Fred Armstrong, president of the Foundation, called the meeting to order.


On a motion from John Watts and seconded by Robert O’Brian, the minutes of the February 14, 2017 were approved by the Board.


Dr. Capps asked Mike Bradford to present the new website to the board.   Mr. Bradford had the website projected onto the screen and along with Kris Ogden and Wil Perez pointed out the new design features and the rationale behind them.
·       The home page and the next level pages were all designed with the prospective student in mind to immediately connect them to CVCC.
·       The photos are intentionally large and engaging (and he recognized CVCC media specialist Jill Markwood for her work in this regard), the copy is less verbose and attempts to avoid jargon in providing answers to likely questions a new student or parent might ask.
·       The website presentation adapts to the screen used by the viewer, be it a phone, tablet or laptop.

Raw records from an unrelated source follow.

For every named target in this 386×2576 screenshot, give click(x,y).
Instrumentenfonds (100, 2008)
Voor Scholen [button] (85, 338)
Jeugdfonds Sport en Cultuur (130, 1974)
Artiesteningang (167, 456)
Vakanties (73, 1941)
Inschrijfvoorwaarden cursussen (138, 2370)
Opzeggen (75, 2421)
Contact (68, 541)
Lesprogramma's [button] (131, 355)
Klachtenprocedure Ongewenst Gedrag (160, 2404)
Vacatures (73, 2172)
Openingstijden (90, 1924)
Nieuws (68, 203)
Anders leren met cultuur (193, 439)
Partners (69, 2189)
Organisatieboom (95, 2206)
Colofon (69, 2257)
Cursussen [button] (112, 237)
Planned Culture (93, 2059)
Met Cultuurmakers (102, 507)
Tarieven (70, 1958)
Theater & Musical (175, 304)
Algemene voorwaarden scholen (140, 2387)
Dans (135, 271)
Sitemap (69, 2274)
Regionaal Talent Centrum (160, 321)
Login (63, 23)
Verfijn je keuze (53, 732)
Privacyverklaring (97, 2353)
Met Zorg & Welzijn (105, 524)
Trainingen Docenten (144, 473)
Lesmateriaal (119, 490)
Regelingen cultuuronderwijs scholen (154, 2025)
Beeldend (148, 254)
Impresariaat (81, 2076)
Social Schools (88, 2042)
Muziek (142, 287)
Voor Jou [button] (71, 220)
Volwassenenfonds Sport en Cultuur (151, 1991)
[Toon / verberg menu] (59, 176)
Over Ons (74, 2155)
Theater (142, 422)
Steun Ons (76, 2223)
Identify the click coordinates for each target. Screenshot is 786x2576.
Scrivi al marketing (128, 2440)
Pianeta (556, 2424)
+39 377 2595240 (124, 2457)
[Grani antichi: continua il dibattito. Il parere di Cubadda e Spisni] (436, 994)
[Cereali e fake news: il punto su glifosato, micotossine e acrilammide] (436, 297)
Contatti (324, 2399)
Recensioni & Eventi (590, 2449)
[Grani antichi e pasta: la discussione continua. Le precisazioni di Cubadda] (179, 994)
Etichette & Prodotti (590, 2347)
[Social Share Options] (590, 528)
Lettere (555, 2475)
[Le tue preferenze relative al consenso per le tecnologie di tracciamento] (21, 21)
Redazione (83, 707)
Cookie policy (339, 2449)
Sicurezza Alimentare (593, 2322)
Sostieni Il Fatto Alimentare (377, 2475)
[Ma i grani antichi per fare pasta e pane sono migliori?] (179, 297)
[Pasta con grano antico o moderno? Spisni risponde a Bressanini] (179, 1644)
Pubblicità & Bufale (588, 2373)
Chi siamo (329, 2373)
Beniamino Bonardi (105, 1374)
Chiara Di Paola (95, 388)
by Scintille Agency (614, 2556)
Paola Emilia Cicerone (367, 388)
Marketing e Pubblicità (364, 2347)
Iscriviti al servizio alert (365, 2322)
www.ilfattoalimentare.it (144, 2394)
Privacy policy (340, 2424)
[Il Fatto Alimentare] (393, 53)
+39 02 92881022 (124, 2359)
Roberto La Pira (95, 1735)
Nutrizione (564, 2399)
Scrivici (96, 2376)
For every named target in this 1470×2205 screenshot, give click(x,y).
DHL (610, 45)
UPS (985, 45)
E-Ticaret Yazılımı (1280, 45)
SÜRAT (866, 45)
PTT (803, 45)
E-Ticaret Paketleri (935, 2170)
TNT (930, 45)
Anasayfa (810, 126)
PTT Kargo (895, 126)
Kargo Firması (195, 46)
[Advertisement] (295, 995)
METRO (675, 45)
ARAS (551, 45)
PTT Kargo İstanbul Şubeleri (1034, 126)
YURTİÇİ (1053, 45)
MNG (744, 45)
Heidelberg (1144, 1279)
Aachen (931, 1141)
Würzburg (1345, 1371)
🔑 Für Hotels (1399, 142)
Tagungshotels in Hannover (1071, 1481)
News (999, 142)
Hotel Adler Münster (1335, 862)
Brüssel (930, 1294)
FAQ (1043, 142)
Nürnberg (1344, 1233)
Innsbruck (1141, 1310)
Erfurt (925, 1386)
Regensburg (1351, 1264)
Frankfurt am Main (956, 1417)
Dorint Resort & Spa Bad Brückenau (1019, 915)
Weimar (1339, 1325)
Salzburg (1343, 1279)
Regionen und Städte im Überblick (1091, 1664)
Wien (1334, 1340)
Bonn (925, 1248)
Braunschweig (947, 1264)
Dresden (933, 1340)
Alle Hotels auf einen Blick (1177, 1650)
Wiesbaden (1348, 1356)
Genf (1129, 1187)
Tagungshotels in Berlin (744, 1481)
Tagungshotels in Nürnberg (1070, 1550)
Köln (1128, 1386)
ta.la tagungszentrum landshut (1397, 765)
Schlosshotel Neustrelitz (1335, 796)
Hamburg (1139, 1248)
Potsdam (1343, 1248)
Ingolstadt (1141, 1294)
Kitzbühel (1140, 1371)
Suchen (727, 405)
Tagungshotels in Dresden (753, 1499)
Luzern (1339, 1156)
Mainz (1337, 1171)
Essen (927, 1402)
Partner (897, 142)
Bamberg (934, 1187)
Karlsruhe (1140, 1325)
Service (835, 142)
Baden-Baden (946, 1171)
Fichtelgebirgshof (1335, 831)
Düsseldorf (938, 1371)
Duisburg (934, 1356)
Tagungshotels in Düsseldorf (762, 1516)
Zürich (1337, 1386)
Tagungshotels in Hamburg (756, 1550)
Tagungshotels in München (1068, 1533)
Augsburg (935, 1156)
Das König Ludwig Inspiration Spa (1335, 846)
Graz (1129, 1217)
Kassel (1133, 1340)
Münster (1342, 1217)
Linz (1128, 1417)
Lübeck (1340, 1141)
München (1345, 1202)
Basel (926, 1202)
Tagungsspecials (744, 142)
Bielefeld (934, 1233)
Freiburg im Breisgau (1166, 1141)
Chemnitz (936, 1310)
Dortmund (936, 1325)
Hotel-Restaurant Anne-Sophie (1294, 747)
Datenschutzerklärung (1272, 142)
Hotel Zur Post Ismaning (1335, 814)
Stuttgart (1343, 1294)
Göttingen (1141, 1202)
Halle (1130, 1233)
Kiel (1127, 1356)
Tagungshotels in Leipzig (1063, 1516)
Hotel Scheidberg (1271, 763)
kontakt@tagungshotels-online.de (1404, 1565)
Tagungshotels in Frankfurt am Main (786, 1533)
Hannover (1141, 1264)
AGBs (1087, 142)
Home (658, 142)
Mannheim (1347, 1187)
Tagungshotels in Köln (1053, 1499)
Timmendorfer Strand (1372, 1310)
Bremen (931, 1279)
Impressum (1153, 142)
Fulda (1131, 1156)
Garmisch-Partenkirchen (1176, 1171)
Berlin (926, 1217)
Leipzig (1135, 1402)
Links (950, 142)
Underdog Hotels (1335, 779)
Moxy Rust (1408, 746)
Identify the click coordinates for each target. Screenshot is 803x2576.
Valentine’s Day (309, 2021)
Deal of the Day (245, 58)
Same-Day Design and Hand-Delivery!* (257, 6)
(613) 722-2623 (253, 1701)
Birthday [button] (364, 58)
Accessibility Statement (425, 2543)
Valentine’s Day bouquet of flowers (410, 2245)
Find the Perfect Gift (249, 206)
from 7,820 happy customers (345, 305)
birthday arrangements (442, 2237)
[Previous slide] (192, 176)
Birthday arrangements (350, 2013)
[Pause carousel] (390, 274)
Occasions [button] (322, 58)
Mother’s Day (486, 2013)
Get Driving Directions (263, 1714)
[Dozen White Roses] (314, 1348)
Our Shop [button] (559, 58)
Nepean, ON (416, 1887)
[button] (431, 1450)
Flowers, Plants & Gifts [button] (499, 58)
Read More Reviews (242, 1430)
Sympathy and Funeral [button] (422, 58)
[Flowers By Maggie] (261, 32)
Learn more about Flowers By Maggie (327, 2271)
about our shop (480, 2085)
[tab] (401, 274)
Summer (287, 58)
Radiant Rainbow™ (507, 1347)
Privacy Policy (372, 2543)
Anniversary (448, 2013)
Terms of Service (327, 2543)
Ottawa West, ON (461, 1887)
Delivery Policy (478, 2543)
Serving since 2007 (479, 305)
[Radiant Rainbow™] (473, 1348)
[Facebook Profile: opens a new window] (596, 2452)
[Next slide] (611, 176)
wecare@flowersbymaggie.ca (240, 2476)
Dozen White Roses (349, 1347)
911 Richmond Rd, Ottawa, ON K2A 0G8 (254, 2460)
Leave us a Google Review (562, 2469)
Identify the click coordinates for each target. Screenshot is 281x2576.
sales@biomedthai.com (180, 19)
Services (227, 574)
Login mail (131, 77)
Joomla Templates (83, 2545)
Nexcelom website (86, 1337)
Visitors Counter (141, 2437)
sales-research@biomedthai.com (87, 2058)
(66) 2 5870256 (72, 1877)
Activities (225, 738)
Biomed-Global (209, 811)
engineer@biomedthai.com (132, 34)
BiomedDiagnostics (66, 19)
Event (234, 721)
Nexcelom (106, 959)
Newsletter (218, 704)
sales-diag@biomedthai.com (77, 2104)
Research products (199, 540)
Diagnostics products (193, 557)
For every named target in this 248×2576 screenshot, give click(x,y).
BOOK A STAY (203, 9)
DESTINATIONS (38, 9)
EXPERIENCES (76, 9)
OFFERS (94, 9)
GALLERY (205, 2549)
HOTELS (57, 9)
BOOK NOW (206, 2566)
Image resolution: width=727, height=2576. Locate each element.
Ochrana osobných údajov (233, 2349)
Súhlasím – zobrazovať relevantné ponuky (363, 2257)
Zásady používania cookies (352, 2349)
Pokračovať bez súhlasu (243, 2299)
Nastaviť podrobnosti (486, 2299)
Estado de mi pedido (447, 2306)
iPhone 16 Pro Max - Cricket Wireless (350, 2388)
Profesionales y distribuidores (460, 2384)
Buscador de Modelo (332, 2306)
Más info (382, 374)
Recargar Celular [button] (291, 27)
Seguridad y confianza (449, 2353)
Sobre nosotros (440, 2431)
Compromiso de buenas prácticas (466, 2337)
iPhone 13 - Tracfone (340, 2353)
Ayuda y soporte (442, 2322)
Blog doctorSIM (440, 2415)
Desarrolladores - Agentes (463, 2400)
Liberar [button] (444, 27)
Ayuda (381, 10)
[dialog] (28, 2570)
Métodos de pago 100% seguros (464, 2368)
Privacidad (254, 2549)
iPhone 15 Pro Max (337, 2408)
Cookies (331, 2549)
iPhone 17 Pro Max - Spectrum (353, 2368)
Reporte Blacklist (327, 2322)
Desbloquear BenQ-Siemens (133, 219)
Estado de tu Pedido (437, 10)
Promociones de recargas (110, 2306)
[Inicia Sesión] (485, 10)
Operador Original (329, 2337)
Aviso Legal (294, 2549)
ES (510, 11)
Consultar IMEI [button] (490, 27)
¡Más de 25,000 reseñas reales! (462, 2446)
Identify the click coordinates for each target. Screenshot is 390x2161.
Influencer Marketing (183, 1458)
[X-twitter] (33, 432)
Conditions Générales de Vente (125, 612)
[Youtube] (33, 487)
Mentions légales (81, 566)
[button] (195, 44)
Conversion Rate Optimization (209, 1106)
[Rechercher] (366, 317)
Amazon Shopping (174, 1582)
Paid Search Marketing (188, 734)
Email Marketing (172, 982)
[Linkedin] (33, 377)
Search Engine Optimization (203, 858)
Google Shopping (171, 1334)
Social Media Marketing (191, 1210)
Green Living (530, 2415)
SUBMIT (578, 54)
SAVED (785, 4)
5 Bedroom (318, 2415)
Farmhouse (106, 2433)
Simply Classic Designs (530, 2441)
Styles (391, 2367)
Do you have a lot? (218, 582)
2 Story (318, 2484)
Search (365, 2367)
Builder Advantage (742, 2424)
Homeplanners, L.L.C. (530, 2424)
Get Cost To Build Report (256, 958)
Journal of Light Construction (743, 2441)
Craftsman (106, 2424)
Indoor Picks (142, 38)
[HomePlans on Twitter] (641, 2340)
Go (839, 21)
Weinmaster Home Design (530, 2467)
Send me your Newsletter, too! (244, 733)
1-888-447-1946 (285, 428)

·       The navigation tries to be concise and intuitive, and the pages present an overview of each topic that cuts across department lines. For instance, the “Paying for College” page includes information from Financial Aid, the Foundation, Accounting and Admissions, where before the website organization was based on each internal department rather than the needs of the viewer.
·       The Programs and Classes section is a centerpiece that allows students to explore various guided pathways to careers that interest them, while showing them all of the various credentials offered by CVCC in those career fields. At the program level, it shows the full list of classes required, the preferred order, and the intermediate credentials that are earned on the way to the ultimate credential.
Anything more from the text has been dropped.